* **Records provided**:
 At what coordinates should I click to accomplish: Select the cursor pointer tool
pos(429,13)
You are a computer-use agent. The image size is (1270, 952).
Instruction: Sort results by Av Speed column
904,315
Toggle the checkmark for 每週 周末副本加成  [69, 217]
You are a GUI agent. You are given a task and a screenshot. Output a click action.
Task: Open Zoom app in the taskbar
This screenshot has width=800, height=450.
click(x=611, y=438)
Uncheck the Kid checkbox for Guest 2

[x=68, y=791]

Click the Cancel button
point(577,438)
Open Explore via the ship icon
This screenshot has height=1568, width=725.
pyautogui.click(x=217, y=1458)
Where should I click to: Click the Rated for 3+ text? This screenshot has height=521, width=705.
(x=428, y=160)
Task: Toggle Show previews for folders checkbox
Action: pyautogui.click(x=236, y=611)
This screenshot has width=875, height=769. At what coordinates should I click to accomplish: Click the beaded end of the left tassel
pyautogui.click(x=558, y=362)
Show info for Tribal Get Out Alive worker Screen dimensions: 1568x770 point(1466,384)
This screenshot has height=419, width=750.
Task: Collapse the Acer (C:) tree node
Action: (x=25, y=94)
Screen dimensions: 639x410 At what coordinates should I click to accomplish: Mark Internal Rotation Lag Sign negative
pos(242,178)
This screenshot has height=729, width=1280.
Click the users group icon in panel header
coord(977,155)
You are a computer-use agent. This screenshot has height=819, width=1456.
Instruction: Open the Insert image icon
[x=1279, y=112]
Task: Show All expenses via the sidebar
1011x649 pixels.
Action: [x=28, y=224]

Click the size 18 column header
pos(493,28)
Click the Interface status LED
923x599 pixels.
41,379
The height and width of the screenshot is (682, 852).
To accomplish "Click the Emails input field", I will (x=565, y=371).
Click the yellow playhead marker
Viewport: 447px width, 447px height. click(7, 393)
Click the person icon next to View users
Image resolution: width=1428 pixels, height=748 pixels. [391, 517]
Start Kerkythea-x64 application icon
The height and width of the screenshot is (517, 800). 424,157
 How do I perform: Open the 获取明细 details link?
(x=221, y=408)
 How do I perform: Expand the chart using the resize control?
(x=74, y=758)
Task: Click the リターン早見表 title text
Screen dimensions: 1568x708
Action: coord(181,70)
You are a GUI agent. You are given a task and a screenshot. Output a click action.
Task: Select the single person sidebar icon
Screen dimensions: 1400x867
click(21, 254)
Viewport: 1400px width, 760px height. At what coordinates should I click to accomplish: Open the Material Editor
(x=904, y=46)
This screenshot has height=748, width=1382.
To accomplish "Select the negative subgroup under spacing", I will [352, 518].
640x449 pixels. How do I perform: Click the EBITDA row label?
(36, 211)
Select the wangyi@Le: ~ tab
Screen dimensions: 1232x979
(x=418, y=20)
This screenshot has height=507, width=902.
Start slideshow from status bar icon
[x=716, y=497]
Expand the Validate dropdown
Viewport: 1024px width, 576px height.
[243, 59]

* **Task**: Repeat the listing above exactly, keeping every word as it stands.

* **Expected output**:
 At what coordinates should I click to accomplish: Select the cursor pointer tool
pos(429,13)
You are a computer-use agent. The image size is (1270, 952).
Instruction: Sort results by Av Speed column
904,315
Toggle the checkmark for 每週 周末副本加成  [69, 217]
You are a GUI agent. You are given a task and a screenshot. Output a click action.
Task: Open Zoom app in the taskbar
This screenshot has width=800, height=450.
click(x=611, y=438)
Uncheck the Kid checkbox for Guest 2

[x=68, y=791]

Click the Cancel button
point(577,438)
Open Explore via the ship icon
This screenshot has height=1568, width=725.
pyautogui.click(x=217, y=1458)
Where should I click to: Click the Rated for 3+ text? This screenshot has height=521, width=705.
(x=428, y=160)
Task: Toggle Show previews for folders checkbox
Action: pyautogui.click(x=236, y=611)
This screenshot has width=875, height=769. At what coordinates should I click to accomplish: Click the beaded end of the left tassel
pyautogui.click(x=558, y=362)
Show info for Tribal Get Out Alive worker Screen dimensions: 1568x770 point(1466,384)
This screenshot has height=419, width=750.
Task: Collapse the Acer (C:) tree node
Action: (x=25, y=94)
Screen dimensions: 639x410 At what coordinates should I click to accomplish: Mark Internal Rotation Lag Sign negative
pos(242,178)
This screenshot has height=729, width=1280.
Click the users group icon in panel header
coord(977,155)
You are a computer-use agent. This screenshot has height=819, width=1456.
Instruction: Open the Insert image icon
[x=1279, y=112]
Task: Show All expenses via the sidebar
1011x649 pixels.
Action: [x=28, y=224]

Click the size 18 column header
pos(493,28)
Click the Interface status LED
923x599 pixels.
41,379
The height and width of the screenshot is (682, 852).
To accomplish "Click the Emails input field", I will (x=565, y=371).
Click the yellow playhead marker
Viewport: 447px width, 447px height. click(7, 393)
Click the person icon next to View users
Image resolution: width=1428 pixels, height=748 pixels. [391, 517]
Start Kerkythea-x64 application icon
The height and width of the screenshot is (517, 800). 424,157
 How do I perform: Open the 获取明细 details link?
(x=221, y=408)
 How do I perform: Expand the chart using the resize control?
(x=74, y=758)
Task: Click the リターン早見表 title text
Screen dimensions: 1568x708
Action: coord(181,70)
You are a GUI agent. You are given a task and a screenshot. Output a click action.
Task: Select the single person sidebar icon
Screen dimensions: 1400x867
click(21, 254)
Viewport: 1400px width, 760px height. At what coordinates should I click to accomplish: Open the Material Editor
(x=904, y=46)
This screenshot has height=748, width=1382.
To accomplish "Select the negative subgroup under spacing", I will [352, 518].
640x449 pixels. How do I perform: Click the EBITDA row label?
(36, 211)
Select the wangyi@Le: ~ tab
Screen dimensions: 1232x979
(x=418, y=20)
This screenshot has height=507, width=902.
Start slideshow from status bar icon
[x=716, y=497]
Expand the Validate dropdown
Viewport: 1024px width, 576px height.
[243, 59]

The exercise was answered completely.